Mon cours de piano se déroula
merveilleusement bien. Pour une fois, Monsieur Alexandre n’avait rien eu à
redire et était on ne peut plus fier de moi. Je sortis toute guillerette de la
salle de musique, de bonne humeur et ambitieuse au possible. Je me sentais de
taille à conquérir le monde !
Le repas du midi fut source de
tension. Puisque nos places dans le réfectoire sont attitrées, Mathilde et moi
mangeons toujours avec ces lâches de Lou et Naomy. Nous ne nous sommes pas reparlées
depuis hier et c'est très bien comme ça. Mathilde et moi ne voulions plus
rien avoir à faire avec elles. Seulement, alors que nous dégustions un délicieux
bœuf bourguignon préparé par le chef du Pensionnat, Lou entama :
-
Les filles, on
est vraiment désolées pour hier…
Nous
gardâmes le silence.
-
…on a eu peur et
on a mal réagi, nous sommes vraiment désolées…
J’eus
envie de les envoyer ch*er mais une petite voix me rappela à l’ordre :
« Ce n’est pas très catho, ça, Clémence… ! Elles se sont
excusées ! ». Je soupirai de résignation et répondis, le plus
calmement possible :
-
Laissez-nous du
temps pour digérer la colère et accepter vos excuses, les filles. Il nous faut
juste du temps.
-
Parce que tu
comptes pardonner ces traîtres ?! s’offusqua Mathilde.
-
Tout le monde a
droit à une deuxième chance, dis-je.
-
C’était DEJA leur
deuxième chance, Clem ! s’emporta ma meilleure amie.
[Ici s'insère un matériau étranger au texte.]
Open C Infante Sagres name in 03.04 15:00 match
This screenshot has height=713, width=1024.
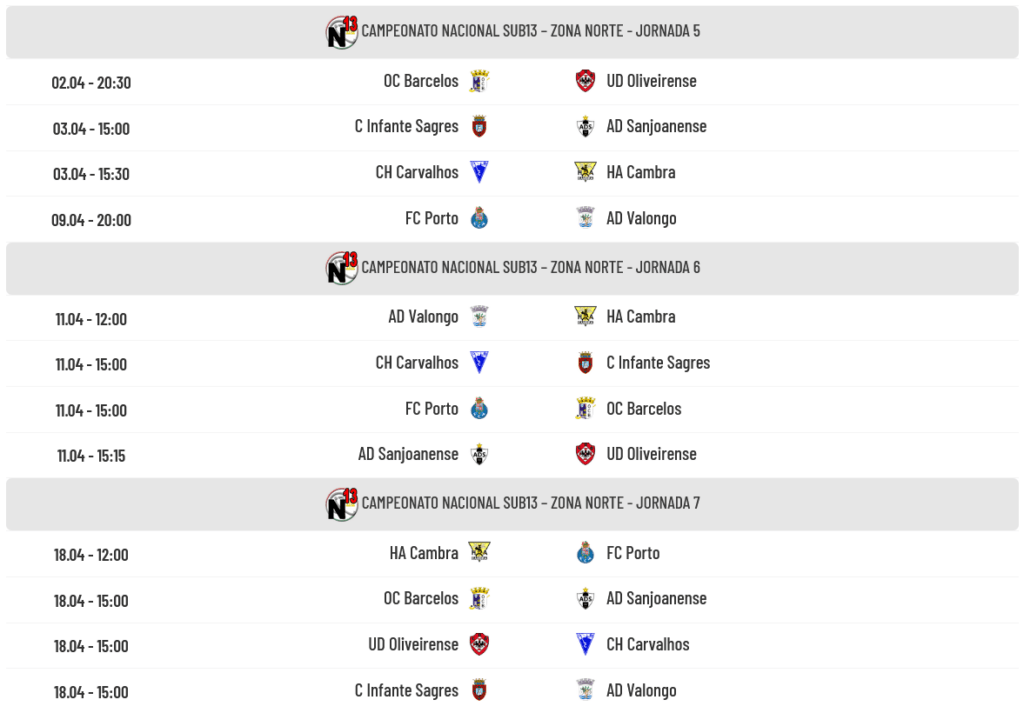(406, 127)
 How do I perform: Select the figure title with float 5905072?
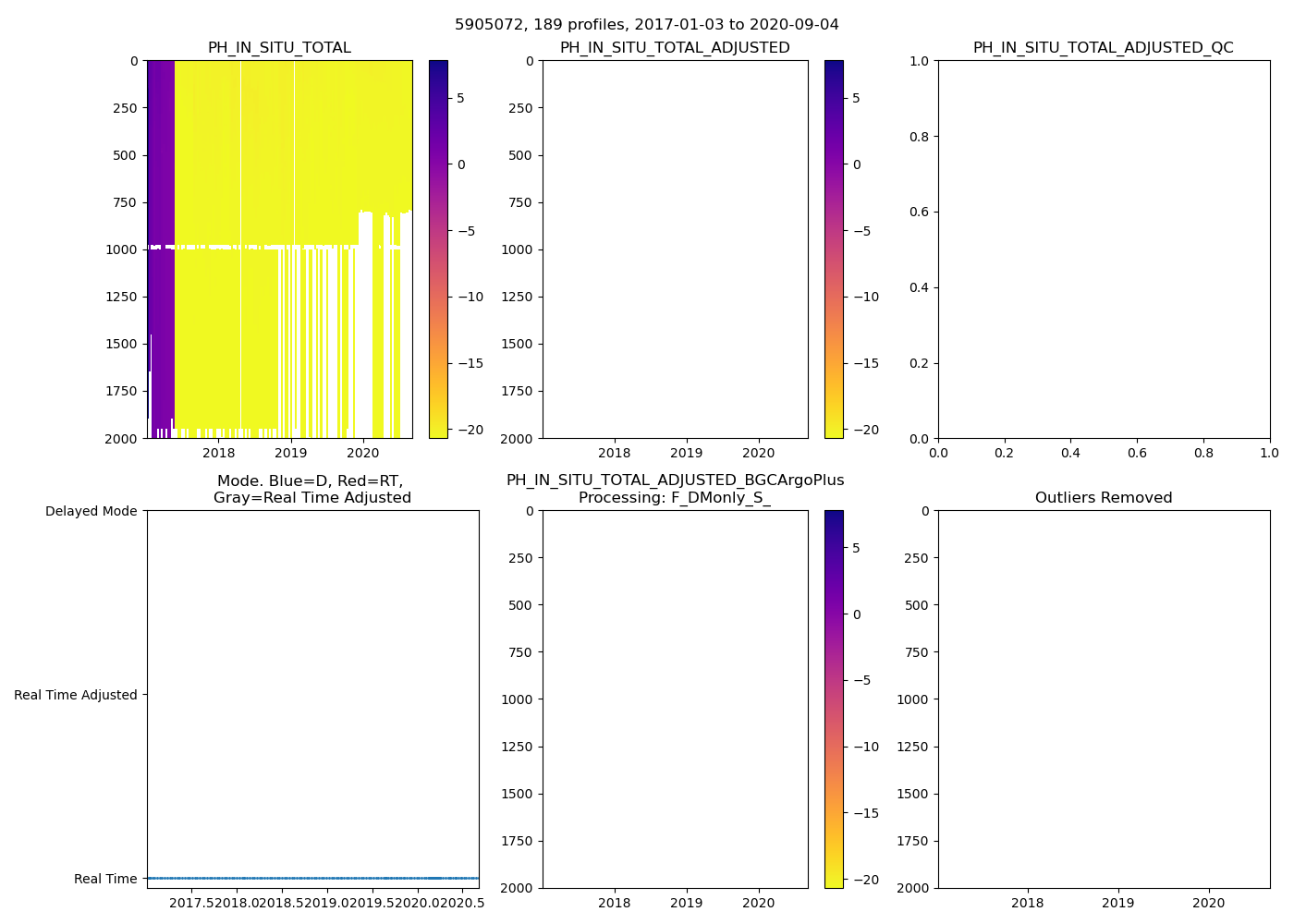pos(647,25)
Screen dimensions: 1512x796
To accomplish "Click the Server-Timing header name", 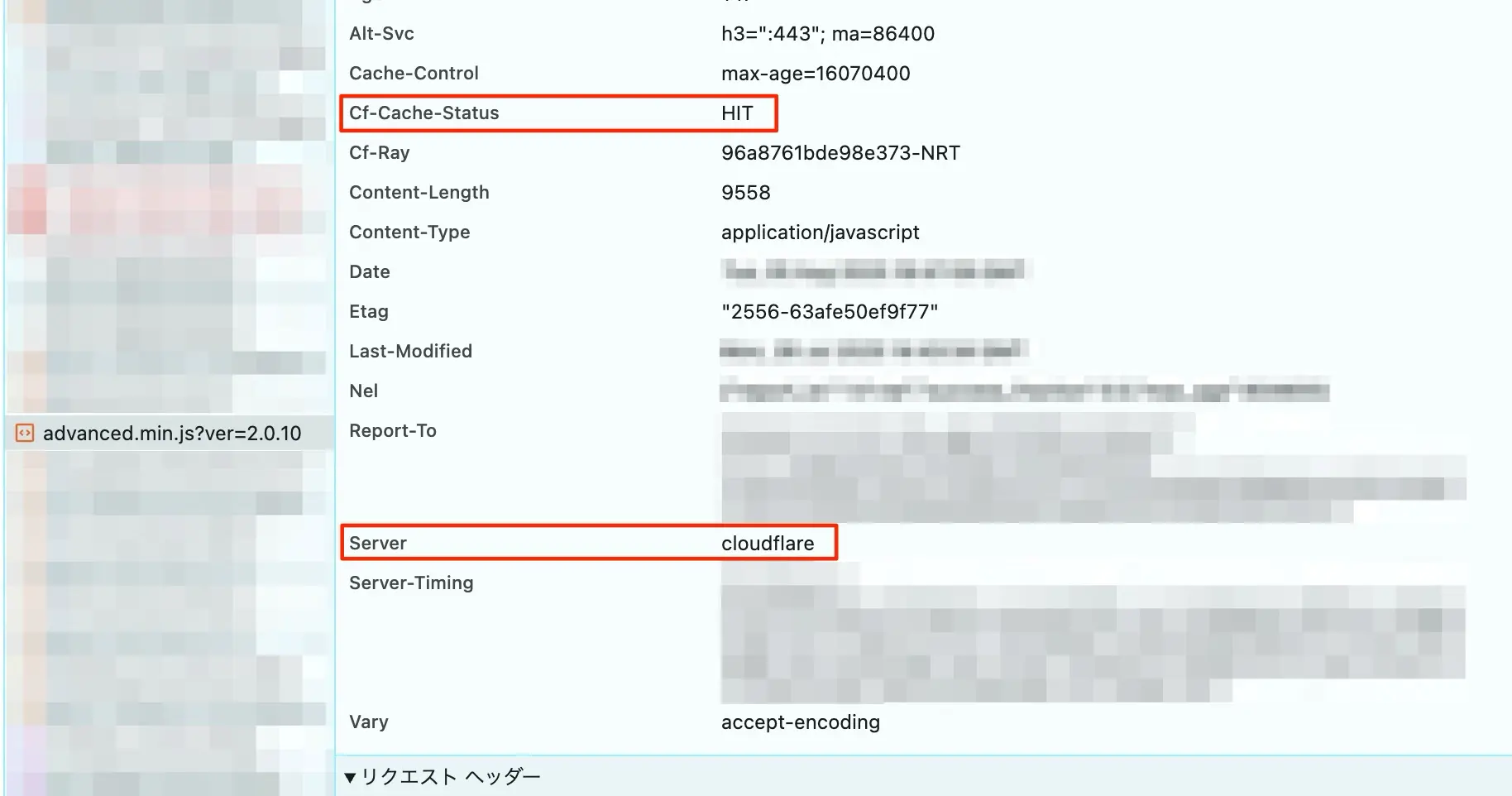I will (411, 583).
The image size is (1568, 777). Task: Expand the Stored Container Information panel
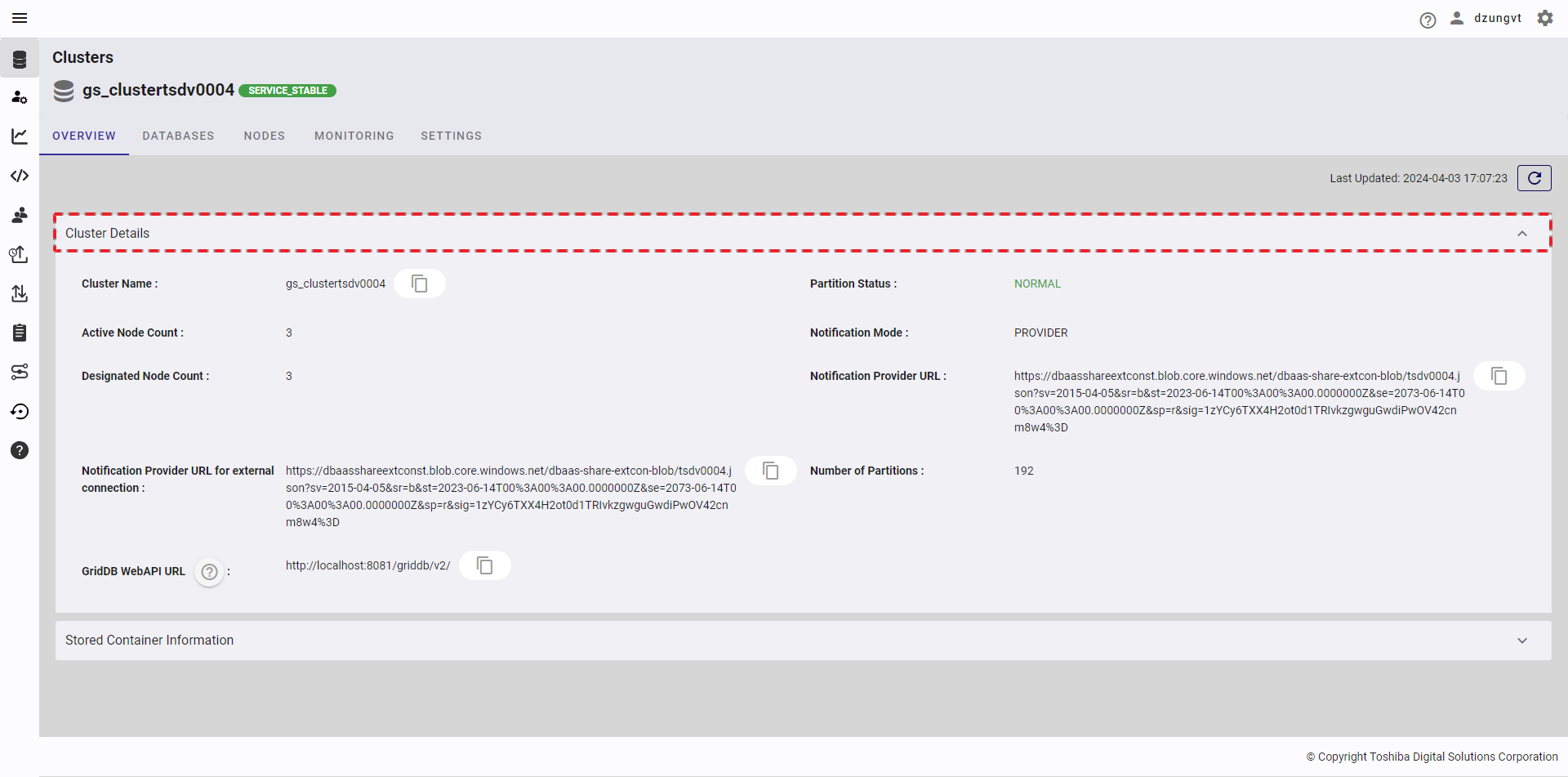[1521, 641]
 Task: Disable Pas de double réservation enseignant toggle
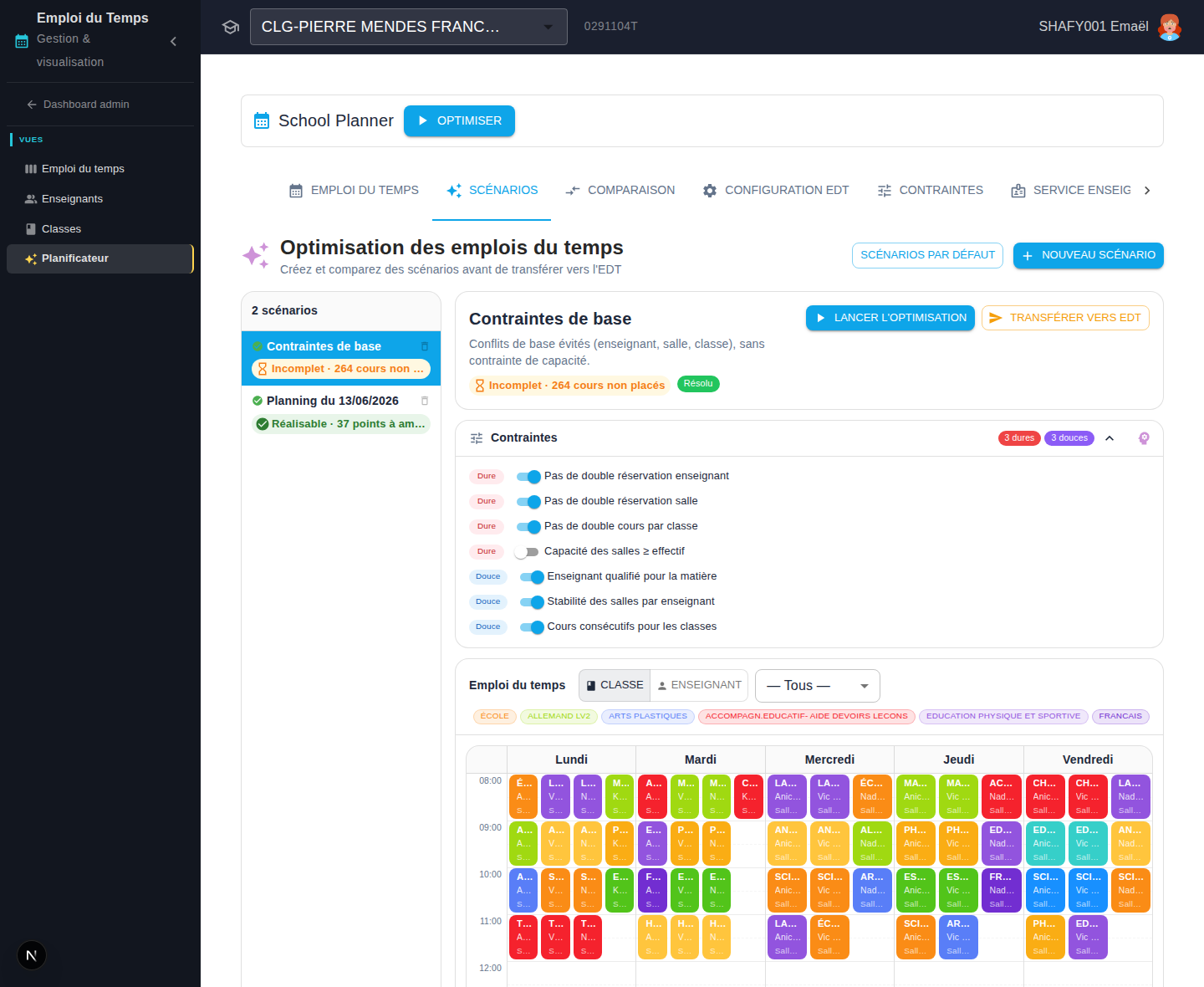click(x=528, y=476)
Tu vas leur en
laisser combien, comme ça ?! C’est absolument hors de question de les
pardonner ! Je te préviens Clem : ce sont elles ou c’est moi !
Mathilde
s’était tellement exclamée que tout le réfectoire avait fait silence pour observer
la scène. Cependant, mon amie au centre de l’attention s’en fichait pas mal.
Elle m’aboya :
-
Alors ?!?!
-
C’est toi,
évidemment ! répondis-je fidèlement.
Mathilde
se tourna alors vers nos deux amies et dit :
-
Dans ce cas,
merci de ne plus nous adresser la parole ! A partir d’aujourd’hui, vous
n’existez plus pour nous, je vous conseille donc de nous oublier !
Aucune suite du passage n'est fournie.